The San Diego Zoo Safari Park is buzzing with white-fronted bee-eaters birds. Photo Credit: Jenny Mehlow from the San Diego Zoo Safari Park.

The San Diego Zoo Safari Park welcomed the 105th white fronted bee-eater bird born at the park since the breeding program started in 1993, according to a media report.

Zoo Keepers performed a routine health check on the 22-day old hatchling this Tuesday. It appeared to be in good health. The bird weighed 43 grams (about the same as a golf ball.) They also put an identification band on the bird’s leg.

The chick is just 22-days old and the 16th Bee-eater to hatch this season. Although they are not listed as endangered species, it’s unusual to find these birds in zoos. The Safari Park offers the only breeding program for Bee-eaters in North America.

The white-fronted bee-eater snacks on worms. Photo Credit: Jenny Mehlow from the San Diego Zoo Safari Park.

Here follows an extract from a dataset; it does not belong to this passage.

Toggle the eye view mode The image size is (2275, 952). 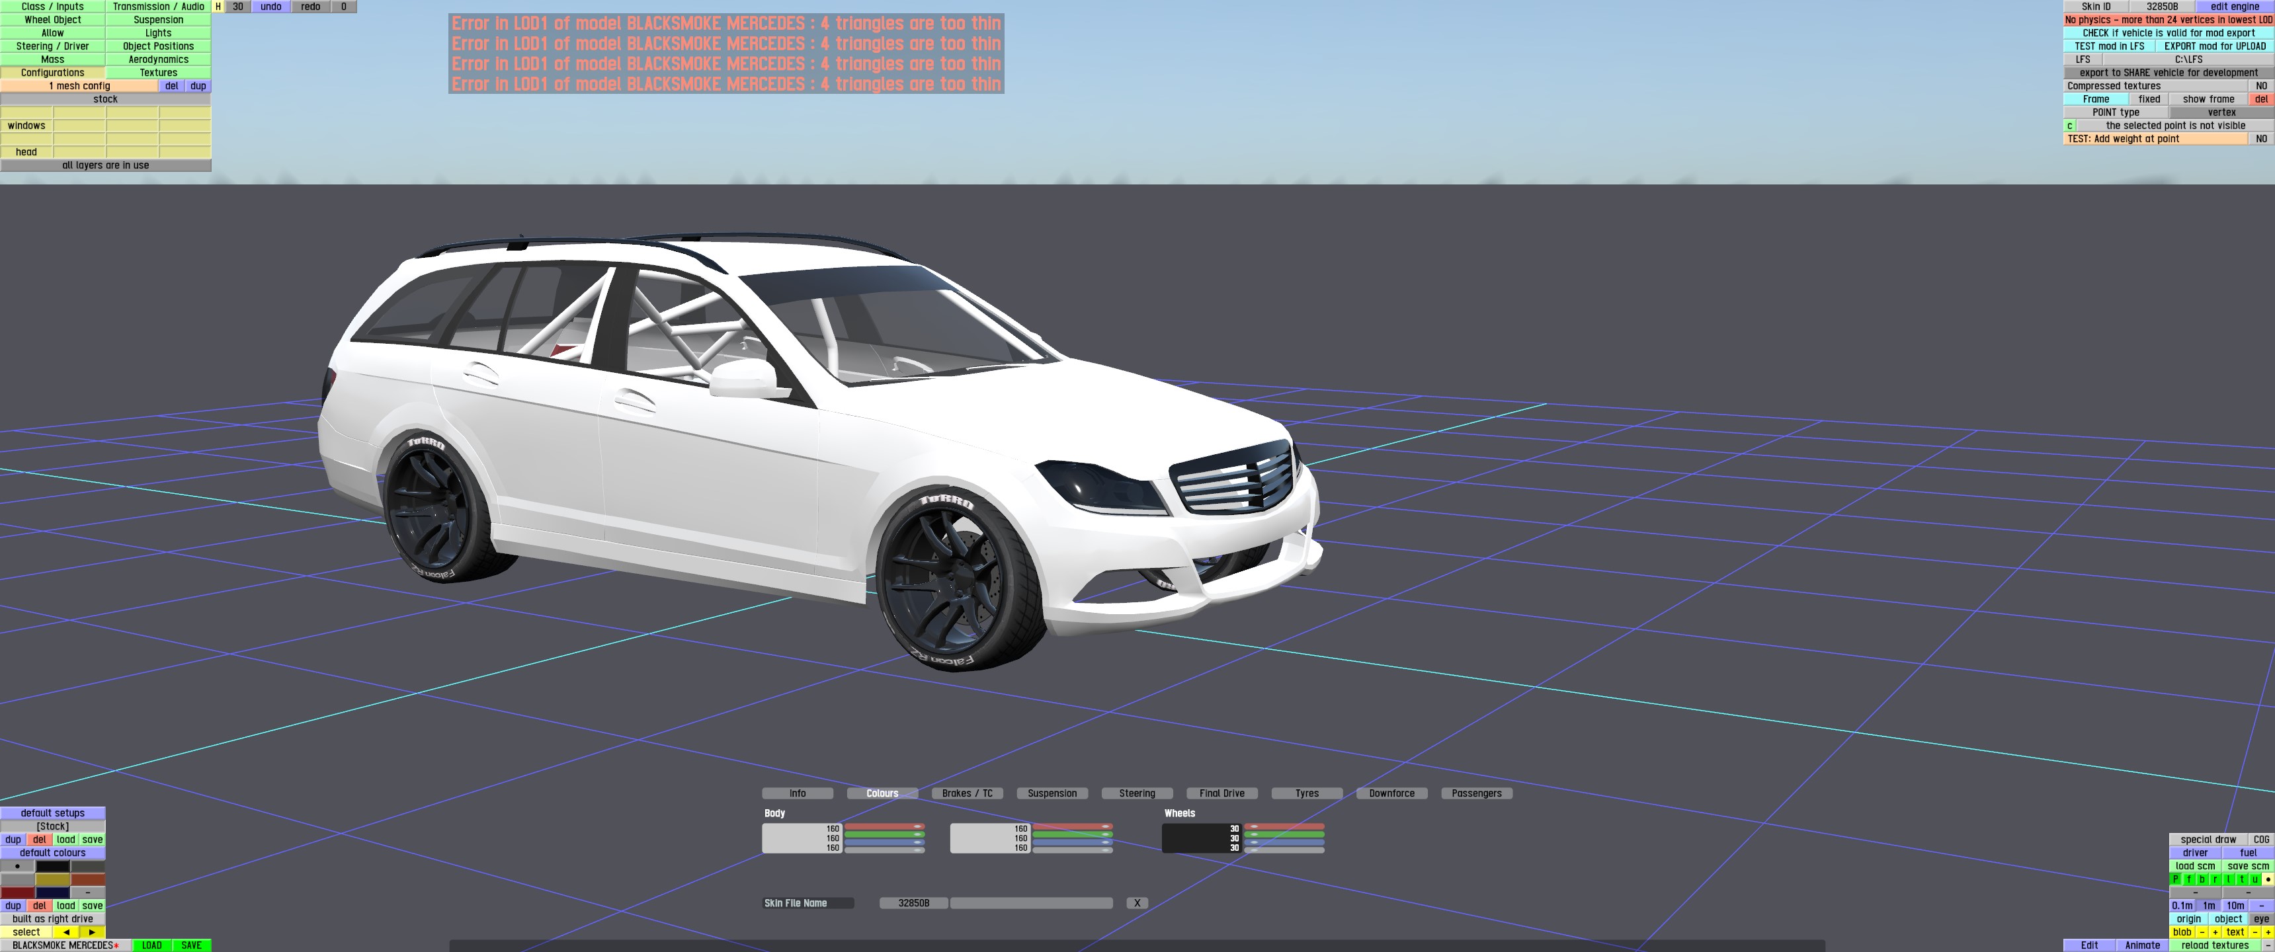[x=2261, y=918]
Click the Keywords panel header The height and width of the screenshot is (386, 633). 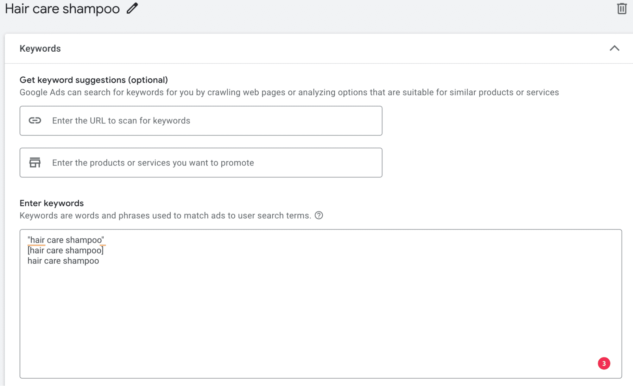click(40, 48)
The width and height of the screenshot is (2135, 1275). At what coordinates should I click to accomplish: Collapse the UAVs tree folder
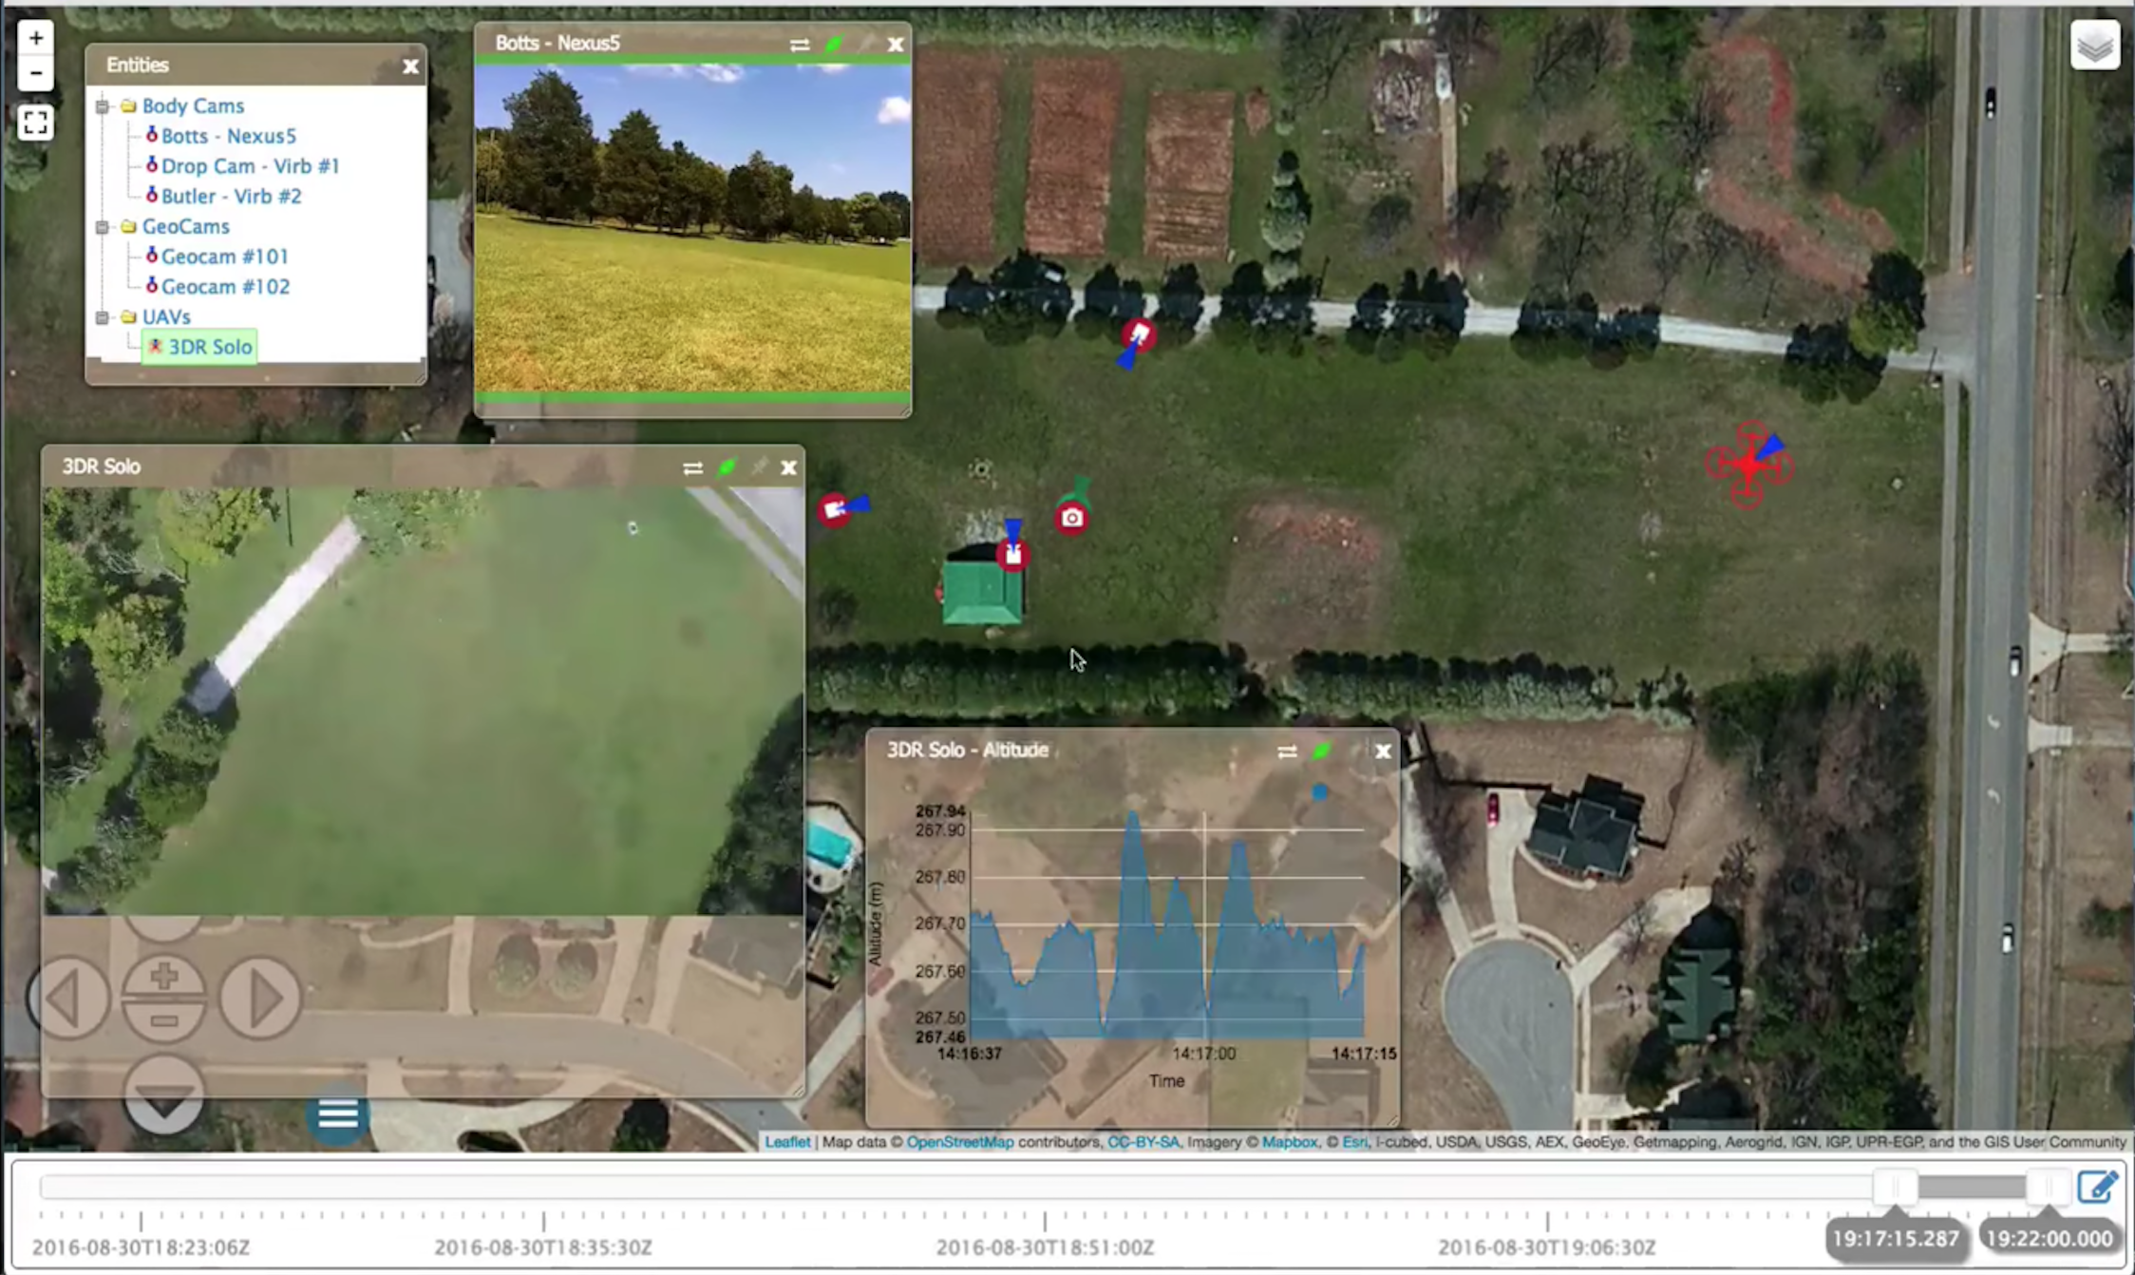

The San Diego Zoo Safari Park says they are also conducting a DNA test to see whether the baby bird is a boy or a girl. To do that, they pluck a non-flight feather from the bird. This is necessary for monomorphic species because both males and females look exactly the same.

The bee-eater is known for its signature name, which reflects its natural behavior. According to the San Diego Zoo, the species is known for “hawking.” This means to capture a bee in flight. They also have the special ability to slow their flight and hover near flying insects.

Zookeeper holds a white-fronted bee-eater hatchling. Photo Credit: Jenny Mehlow from the San Diego Zoo Safari Park.

This species is known for having one of the most complex social systems as far as birds go, according to the San Diego Zoo. They have family groups known as clans, within a colony of younger, non-breeding birds called helpers. The helpers assist families in raising the hatchlings. With their help, the overall survival rate of this species goes up.

Bee-eaters and other insect-eating birds are found in Africa, south of the equator. They have an unusual nesting technique that involves building tunnels in hillsides. The San Diego Zoo Safari Park says they include artificially simulated hillsides in the park’s environment for the birds.

The birds live on a diet of mealworms, waxworms and crickets.